EXERCISE A:
Quote word for word the part of the passage about the National Center for Reason and Justice that runs from "Jesuit priest James" up to and including "rival that number.".
EXERCISE B:
Pick up the passage about the National Center for Reason and Justice after its final sentence and carry it forward.

DOCUMENT SECTION:
# # # # # # #
Jesuit priest James F. Talbot, who pled guilty to abusing Jim Scanlan, later admitted to abusing 88 other victims. The NCRJ still defends Father Shanley, who may well rival that number.
There was a powerful article in the Sunday New York Times Magazine on January 27 about the devastating effects of child pornography on victims whose images have been spread around the world on the Internet. It is the kind of article that would seem to generate only sympathy and concern for victims. But the “National Center for Reason and Justice” proved otherwise. This Orwellian-named organization used the occasion to question whether real harms occurred and to smear Dr. Joyanna Silberg, one of the therapists named in the article. In a letter to the New York Times, published on the NCRJ website, the president of the organization, defense lawyer Michael Snedeker, claimed that “Joyanna Silberg, the therapist of one young woman in the story, is notorious for advocating the debunked myth of satanic ritual child abuse.” Snedeker also asserted that “obsessive attention paid to victims can paradoxically make their feelings of trauma worse, or even cause them in the first place.” He closed by expressing concern about giving “pseudoscientific, dangerous therapists another gravy train.”
# # # # # # #
RAW DATA:
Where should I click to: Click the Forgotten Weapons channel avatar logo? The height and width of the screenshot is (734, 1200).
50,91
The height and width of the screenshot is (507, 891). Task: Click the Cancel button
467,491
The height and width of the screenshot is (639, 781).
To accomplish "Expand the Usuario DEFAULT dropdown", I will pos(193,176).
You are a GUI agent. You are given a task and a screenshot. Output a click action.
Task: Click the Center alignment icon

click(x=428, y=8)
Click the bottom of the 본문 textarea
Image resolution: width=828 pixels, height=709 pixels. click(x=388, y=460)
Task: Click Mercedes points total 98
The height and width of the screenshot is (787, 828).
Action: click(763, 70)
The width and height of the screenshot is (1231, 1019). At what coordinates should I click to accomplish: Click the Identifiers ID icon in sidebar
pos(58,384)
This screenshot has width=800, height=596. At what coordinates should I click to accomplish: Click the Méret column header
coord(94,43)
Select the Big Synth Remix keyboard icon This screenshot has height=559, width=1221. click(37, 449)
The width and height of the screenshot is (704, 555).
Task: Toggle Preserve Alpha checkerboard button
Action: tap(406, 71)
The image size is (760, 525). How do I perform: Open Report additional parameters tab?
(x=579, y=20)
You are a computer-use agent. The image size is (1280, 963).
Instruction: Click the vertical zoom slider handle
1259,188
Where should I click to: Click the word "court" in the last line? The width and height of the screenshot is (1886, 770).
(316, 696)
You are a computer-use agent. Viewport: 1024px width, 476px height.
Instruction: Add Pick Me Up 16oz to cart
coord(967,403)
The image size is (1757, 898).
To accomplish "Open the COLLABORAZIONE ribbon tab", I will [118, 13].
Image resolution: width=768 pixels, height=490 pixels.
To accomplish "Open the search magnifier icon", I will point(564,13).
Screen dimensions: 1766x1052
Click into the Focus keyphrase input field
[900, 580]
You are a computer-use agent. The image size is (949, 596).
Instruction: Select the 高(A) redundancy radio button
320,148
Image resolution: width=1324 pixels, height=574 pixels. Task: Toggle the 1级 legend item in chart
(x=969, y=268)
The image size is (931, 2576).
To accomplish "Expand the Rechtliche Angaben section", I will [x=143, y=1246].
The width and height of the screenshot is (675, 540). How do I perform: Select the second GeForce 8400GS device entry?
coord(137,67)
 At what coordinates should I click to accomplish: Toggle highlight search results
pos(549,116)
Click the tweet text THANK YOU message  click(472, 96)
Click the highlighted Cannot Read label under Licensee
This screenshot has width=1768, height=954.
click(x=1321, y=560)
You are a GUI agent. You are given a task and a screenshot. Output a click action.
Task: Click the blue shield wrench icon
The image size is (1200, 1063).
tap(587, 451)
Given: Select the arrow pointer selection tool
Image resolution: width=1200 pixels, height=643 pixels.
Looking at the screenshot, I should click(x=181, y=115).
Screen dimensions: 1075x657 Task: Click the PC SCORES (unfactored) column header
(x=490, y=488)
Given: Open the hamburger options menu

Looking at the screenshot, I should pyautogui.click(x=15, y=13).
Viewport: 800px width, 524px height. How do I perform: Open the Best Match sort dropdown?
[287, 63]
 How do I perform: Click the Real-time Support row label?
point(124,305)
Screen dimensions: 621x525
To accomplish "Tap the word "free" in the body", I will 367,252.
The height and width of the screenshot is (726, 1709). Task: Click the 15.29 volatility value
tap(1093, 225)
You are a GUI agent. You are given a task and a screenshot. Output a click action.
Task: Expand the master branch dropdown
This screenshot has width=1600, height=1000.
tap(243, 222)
# # # # # # #
FINAL ANSWER A:
Jesuit priest James F. Talbot, who pled guilty to abusing Jim Scanlan, later admitted to abusing 88 other victims. The NCRJ still defends Father Shanley, who may well rival that number.

FINAL ANSWER B:
These statements are wrong in every particular. Dr. Silberg is not even the therapist for the woman she mentions in the story! That woman lives in another city. Dr. Silberg merely conducted assesments for the purpose of litigation. Dr. Silberg did not receive a percentage of any legal judgments, nor has she received any payment other than the set fees for conducting an evaluation. The insinuation that she may have engaged in therapy that made the woman worse is beyond false, it is defamatory. It is also a claim that defies common sense. It is clear from the article that what Snedeker calls “feelings of trauma” were hardly caused by the therapists in this case. They were caused by the appalling actions of those who took these images and disseminated them. Moreover, Dr. Silberg has never advocated or endorsed anything pertaining to satanic ritual abuse. Instead, she is apparently a target for these smears because she has spoken up for victims of sexual abuse through the Leadership Council on Child Abuse & Interpersonal Violence.
There is real irony in the fact that an organization that claims to worry about false accusations would levy several of their own. One can only speculate why the NCRJ is so threatened by an article about victims of child pornography that it would make such baseless claims. Whatever the reason, their response reveals a great deal about their true values.
Note: we will be engaging the NCRJ’s extremist position on recovered memory in a future post.